The two major areas with the highest sunshine duration, measured as annual average, are the central and the eastern Sahara Desert—covering vast, mainly desert countries such as Egypt, Sudan, Libya, Chad, and Niger—and the Southwestern United States (Arizona, California, Nevada). The city claiming the official title of the sunniest in the world is Yuma, Arizona, with over 4,000 hours (about 91% of daylight time) of bright sunshine annually, but many climatological books suggest there may be sunnier areas in North Africa. In the belt encompassing northern Chad and the Tibesti Mountains, northern Sudan, southern Libya, and Upper Egypt, annual sunshine duration is estimated at over 4,000 hours. There is also a smaller, isolated area of sunshine maximum in the heart of the western section of the Sahara Desert around the Eglab Massif and the Erg Chech, along the borders of Algeria, Mauritania, and Mali where the 4,000-hour mark is exceeded, too. Some places in the interior of the Arabian Peninsula receive 3,600–3,800 hours of bright sunshine annually. The largest sun-baked region in the world (over 3,000 hours of yearly sunshine) is North Africa. The sunniest month in the world is December in Eastern Antarctica, with almost 23 hours of bright sun daily.

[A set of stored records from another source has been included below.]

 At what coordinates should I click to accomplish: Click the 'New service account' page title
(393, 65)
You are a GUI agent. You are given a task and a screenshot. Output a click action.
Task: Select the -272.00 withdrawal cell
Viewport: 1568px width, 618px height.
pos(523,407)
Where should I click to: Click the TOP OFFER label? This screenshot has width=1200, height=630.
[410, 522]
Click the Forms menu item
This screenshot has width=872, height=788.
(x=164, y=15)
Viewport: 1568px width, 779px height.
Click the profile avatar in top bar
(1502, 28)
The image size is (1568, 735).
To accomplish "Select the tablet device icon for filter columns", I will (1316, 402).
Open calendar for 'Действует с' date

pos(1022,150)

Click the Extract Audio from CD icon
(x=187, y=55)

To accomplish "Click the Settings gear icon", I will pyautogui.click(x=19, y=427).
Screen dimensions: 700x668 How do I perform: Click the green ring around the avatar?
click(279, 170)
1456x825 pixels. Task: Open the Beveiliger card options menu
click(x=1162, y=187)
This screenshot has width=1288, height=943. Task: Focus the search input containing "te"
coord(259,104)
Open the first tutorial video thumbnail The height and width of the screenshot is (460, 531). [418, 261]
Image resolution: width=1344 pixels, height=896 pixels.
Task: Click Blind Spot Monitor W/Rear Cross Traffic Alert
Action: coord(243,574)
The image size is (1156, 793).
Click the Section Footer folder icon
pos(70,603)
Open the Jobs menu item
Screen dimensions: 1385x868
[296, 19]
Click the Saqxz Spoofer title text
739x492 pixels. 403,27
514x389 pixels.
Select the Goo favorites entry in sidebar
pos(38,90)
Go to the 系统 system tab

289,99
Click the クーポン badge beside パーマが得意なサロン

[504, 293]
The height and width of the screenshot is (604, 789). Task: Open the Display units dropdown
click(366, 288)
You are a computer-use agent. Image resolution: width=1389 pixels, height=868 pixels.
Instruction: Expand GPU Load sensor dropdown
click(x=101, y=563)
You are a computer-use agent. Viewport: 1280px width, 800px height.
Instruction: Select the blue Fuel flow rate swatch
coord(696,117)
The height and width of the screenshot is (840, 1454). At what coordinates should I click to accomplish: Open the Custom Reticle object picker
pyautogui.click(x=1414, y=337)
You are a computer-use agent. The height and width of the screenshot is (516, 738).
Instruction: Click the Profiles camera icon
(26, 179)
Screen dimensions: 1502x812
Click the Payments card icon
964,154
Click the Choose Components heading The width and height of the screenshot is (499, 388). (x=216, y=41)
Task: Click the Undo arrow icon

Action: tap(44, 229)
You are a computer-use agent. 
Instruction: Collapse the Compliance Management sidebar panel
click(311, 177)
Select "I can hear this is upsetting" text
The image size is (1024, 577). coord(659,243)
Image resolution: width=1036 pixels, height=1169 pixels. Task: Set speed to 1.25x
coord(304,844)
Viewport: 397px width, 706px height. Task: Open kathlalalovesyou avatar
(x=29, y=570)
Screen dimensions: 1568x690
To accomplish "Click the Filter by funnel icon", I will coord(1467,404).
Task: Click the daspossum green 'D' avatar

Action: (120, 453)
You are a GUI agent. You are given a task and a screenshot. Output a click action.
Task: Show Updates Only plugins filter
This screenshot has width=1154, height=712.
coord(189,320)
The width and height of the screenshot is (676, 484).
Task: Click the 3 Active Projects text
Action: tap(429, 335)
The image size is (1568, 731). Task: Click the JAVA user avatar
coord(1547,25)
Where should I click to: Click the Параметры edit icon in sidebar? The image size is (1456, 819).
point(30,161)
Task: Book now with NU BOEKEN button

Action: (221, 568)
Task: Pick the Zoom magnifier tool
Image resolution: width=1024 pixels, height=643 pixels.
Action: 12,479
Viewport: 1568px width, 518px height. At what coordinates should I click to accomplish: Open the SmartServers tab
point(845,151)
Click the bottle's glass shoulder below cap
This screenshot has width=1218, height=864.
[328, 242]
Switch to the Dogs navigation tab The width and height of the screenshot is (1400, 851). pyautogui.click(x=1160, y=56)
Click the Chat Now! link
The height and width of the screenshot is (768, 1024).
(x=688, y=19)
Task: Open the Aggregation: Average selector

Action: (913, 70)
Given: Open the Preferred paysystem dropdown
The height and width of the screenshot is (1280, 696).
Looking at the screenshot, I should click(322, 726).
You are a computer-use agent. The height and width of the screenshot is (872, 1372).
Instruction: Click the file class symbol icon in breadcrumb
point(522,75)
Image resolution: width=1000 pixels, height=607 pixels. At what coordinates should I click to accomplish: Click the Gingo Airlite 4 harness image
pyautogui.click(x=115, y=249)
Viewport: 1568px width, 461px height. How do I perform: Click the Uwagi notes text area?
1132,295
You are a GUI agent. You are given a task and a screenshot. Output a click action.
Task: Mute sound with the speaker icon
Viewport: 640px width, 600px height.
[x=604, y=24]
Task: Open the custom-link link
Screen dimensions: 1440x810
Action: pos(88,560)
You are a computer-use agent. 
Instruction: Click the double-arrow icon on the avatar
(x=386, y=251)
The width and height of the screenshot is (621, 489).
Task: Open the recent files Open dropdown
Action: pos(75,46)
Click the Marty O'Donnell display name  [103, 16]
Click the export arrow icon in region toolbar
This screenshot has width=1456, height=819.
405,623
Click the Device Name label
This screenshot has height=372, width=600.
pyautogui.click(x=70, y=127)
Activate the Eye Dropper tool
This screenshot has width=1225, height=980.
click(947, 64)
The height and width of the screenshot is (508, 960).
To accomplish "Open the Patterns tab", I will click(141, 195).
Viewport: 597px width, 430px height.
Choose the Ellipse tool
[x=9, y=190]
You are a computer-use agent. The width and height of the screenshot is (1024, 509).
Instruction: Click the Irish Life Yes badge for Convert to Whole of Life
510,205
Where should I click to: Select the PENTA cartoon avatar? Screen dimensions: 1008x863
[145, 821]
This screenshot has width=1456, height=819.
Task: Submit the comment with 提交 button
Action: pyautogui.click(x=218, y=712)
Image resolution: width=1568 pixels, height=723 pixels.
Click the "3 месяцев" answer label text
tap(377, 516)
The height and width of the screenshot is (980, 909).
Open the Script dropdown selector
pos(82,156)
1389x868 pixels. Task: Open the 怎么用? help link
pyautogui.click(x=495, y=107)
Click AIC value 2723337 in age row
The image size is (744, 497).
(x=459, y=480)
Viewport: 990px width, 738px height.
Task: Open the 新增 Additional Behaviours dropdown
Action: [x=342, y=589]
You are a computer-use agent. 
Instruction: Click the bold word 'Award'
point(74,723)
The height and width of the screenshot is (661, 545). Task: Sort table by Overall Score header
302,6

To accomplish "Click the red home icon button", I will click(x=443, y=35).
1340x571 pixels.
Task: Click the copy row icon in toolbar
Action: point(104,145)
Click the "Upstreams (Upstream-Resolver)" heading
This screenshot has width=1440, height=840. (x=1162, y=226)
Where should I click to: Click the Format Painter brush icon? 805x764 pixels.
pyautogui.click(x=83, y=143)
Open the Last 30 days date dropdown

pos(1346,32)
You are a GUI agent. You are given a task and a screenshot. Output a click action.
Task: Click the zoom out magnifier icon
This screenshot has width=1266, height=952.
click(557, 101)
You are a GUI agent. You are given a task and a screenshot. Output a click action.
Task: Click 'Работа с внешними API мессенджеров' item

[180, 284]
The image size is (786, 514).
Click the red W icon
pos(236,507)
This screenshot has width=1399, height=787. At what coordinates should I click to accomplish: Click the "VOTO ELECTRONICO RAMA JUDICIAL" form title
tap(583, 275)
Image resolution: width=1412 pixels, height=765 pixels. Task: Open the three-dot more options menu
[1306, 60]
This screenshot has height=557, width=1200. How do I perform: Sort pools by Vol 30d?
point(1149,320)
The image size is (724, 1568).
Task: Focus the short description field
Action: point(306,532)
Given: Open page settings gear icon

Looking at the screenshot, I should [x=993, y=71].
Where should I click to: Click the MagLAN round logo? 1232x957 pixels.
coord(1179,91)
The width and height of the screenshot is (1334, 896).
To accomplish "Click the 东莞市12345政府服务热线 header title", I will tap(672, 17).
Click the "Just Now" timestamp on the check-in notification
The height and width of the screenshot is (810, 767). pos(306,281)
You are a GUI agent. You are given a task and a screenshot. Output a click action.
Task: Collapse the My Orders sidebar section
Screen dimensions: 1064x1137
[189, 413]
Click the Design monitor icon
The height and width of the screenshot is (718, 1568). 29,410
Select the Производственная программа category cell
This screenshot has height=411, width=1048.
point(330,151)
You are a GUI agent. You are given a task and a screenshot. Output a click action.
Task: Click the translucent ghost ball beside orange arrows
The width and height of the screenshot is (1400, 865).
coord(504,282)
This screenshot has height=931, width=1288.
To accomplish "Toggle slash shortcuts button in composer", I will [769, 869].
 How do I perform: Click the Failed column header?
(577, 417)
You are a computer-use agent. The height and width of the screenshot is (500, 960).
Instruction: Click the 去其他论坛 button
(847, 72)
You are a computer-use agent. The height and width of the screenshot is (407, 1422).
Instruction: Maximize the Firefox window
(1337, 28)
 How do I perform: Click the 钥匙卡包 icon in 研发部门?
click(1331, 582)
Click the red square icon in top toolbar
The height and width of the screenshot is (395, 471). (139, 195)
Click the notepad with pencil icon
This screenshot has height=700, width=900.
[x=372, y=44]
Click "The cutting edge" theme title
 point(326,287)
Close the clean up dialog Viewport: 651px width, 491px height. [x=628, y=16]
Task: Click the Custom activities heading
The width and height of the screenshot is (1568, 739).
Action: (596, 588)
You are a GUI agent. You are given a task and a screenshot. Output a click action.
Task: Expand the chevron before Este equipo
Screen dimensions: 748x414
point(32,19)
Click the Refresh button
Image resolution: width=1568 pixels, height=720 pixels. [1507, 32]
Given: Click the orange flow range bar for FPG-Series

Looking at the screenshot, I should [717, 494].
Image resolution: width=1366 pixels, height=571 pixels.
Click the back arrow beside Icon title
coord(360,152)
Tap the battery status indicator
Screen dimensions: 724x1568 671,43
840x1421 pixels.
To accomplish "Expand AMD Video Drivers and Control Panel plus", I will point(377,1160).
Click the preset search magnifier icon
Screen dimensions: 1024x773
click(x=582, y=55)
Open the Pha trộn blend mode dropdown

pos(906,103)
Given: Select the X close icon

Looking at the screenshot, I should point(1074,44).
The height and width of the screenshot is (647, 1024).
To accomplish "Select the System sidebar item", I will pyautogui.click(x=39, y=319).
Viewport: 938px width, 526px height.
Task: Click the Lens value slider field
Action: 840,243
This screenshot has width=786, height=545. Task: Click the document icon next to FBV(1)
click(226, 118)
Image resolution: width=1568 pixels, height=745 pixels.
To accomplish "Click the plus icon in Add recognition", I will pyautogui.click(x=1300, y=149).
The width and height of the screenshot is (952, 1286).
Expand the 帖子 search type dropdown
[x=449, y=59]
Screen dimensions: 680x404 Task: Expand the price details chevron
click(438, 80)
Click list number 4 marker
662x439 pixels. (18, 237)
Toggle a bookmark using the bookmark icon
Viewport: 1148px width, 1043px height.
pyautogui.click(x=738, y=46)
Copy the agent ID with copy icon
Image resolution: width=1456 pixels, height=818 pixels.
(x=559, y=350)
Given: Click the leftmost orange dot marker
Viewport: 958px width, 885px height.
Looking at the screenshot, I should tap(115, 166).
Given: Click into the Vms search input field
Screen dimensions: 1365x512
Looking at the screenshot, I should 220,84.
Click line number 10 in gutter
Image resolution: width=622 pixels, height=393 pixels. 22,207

Conversely, higher latitudes (above 50° north/south) lying in stormy westerlies have much cloudier and more unstable and rainy weather, and often have the lowest values of sunshine duration annually. Temperate oceanic climates like those in northwestern Europe, the northwestern coast of Canada, and areas of New Zealand's South Island are examples of cool, cloudy, wet, humid climates where cloudless sunshine duration values are very low. The areas with the lowest sunshine duration annually lie mostly over the polar oceans, as well as parts of northern Europe, southern Alaska, northern Russia, and areas near the Sea of Okhotsk. The cloudiest place in the United States is Cold Bay, Alaska, with an average of 304 days of heavy overcast (covering over 3/4 of the sky). In addition to these polar oceanic climates, certain low-latitude basins enclosed by mountains, like the Sichuan and Taipei Basins, can have sunshine duration as low as 1,000 hours per year, as cool air consistently sinks to form fogs that winds cannot dissipate. Tórshavn in the Faroe Islands is among the cloudiest places in the world with yearly only 840 sunshine hours. Campbell Island / Motu Ihupuku south of New Zealand is even cloudier, with only 647 annual sunshine hours, while Bellingshausen Station off the Antarctic Peninsula gets only 591 annual sunshine hours. Also Bear Island (Norway) in the Svalbard Archipelago gets only 595 annual sunshine hours.